■ Available records ■
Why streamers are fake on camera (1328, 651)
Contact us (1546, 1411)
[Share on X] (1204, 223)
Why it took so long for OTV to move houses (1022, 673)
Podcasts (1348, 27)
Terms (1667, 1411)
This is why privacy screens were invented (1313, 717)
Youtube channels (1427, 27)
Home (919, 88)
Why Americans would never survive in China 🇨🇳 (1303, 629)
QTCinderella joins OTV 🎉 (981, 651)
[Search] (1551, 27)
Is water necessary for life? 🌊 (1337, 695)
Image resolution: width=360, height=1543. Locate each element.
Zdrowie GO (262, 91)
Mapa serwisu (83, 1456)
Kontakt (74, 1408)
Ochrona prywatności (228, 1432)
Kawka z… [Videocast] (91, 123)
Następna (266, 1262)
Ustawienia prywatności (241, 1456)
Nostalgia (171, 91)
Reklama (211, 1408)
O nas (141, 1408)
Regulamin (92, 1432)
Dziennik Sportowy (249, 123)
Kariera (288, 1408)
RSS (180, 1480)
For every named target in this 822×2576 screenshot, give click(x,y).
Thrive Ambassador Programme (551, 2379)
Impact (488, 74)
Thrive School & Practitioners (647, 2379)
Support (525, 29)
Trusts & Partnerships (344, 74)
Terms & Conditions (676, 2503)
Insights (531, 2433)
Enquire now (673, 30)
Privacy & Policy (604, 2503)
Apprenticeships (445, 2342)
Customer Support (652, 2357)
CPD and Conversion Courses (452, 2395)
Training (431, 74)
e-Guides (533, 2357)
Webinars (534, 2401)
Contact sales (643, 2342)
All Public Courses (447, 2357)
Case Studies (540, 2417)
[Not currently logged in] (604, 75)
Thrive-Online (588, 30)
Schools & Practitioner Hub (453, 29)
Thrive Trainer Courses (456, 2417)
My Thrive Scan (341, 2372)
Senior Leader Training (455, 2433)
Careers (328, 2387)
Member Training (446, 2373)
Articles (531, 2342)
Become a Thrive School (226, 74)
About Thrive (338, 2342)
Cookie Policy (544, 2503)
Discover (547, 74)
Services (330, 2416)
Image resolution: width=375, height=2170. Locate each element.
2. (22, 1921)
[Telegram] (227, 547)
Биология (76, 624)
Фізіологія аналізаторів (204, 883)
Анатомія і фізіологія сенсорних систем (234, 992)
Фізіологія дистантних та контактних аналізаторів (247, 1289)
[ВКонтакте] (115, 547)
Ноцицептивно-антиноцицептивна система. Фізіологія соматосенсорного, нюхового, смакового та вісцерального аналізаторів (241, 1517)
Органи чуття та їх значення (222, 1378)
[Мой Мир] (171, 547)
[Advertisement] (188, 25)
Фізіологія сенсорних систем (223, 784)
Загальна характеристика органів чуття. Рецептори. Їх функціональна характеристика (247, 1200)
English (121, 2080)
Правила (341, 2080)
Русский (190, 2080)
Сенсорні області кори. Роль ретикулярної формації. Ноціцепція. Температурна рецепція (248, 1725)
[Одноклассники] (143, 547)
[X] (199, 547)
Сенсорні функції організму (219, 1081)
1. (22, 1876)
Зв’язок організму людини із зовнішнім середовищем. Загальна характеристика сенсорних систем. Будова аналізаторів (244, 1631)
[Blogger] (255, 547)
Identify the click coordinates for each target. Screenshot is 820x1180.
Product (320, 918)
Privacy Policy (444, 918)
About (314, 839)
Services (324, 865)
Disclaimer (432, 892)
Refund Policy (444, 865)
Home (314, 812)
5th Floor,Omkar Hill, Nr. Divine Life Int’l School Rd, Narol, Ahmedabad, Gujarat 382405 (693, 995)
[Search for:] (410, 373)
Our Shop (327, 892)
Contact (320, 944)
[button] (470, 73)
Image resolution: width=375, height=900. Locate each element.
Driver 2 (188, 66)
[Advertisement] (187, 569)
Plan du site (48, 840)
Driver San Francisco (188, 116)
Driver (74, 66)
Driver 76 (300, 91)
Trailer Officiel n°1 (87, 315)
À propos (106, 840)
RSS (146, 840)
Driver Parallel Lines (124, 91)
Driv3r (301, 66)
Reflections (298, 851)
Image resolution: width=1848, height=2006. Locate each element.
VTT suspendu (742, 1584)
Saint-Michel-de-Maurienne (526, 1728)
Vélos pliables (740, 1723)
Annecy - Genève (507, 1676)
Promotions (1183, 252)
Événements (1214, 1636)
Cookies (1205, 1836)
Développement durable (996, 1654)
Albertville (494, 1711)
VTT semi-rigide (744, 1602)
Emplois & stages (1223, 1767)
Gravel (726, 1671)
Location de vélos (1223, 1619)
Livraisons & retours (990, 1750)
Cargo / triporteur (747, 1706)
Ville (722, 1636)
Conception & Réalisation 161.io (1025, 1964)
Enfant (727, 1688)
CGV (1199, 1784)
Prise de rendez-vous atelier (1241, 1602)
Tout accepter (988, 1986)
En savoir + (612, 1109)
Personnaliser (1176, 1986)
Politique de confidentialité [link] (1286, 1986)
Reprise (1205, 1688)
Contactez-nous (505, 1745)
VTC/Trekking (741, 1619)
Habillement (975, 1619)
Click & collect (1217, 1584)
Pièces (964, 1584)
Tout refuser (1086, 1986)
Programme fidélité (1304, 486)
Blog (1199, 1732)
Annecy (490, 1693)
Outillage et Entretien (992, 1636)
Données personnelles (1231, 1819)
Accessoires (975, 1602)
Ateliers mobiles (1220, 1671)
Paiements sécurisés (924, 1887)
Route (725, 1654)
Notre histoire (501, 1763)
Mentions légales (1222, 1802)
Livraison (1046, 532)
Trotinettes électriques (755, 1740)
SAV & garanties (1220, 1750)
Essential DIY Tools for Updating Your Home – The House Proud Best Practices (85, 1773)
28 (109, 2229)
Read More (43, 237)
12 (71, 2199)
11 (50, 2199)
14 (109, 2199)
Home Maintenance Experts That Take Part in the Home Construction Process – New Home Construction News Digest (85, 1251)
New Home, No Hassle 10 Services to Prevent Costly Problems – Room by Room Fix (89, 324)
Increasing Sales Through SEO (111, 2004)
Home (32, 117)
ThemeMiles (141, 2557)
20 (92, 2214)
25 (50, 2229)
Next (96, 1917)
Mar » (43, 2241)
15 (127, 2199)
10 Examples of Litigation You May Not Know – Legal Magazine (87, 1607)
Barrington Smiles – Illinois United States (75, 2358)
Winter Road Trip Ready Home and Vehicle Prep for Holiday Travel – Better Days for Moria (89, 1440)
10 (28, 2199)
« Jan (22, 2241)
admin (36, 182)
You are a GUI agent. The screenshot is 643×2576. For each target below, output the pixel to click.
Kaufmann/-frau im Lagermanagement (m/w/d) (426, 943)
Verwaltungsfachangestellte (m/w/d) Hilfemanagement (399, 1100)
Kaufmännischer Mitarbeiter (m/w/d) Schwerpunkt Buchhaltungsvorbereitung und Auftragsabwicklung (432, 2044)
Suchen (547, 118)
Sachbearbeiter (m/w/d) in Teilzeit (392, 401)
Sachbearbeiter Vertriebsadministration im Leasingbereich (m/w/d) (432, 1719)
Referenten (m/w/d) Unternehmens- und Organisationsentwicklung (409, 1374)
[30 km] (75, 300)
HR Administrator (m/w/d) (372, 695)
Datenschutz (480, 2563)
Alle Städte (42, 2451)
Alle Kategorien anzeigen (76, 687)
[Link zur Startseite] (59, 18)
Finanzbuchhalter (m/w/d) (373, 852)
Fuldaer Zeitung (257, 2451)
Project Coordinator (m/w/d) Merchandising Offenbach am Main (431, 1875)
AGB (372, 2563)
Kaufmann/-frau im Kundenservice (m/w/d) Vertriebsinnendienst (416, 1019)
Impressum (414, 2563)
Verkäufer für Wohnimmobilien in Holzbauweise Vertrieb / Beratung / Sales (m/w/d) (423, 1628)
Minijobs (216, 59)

■ Required work ■
Go through the records from the first line and copy each one exactly, ending after the line that contains "QTCinderella joins OTV 🎉 (981, 651)". Give nothing else.

■ Output of the task ■
Why streamers are fake on camera (1328, 651)
Contact us (1546, 1411)
[Share on X] (1204, 223)
Why it took so long for OTV to move houses (1022, 673)
Podcasts (1348, 27)
Terms (1667, 1411)
This is why privacy screens were invented (1313, 717)
Youtube channels (1427, 27)
Home (919, 88)
Why Americans would never survive in China 🇨🇳 (1303, 629)
QTCinderella joins OTV 🎉 (981, 651)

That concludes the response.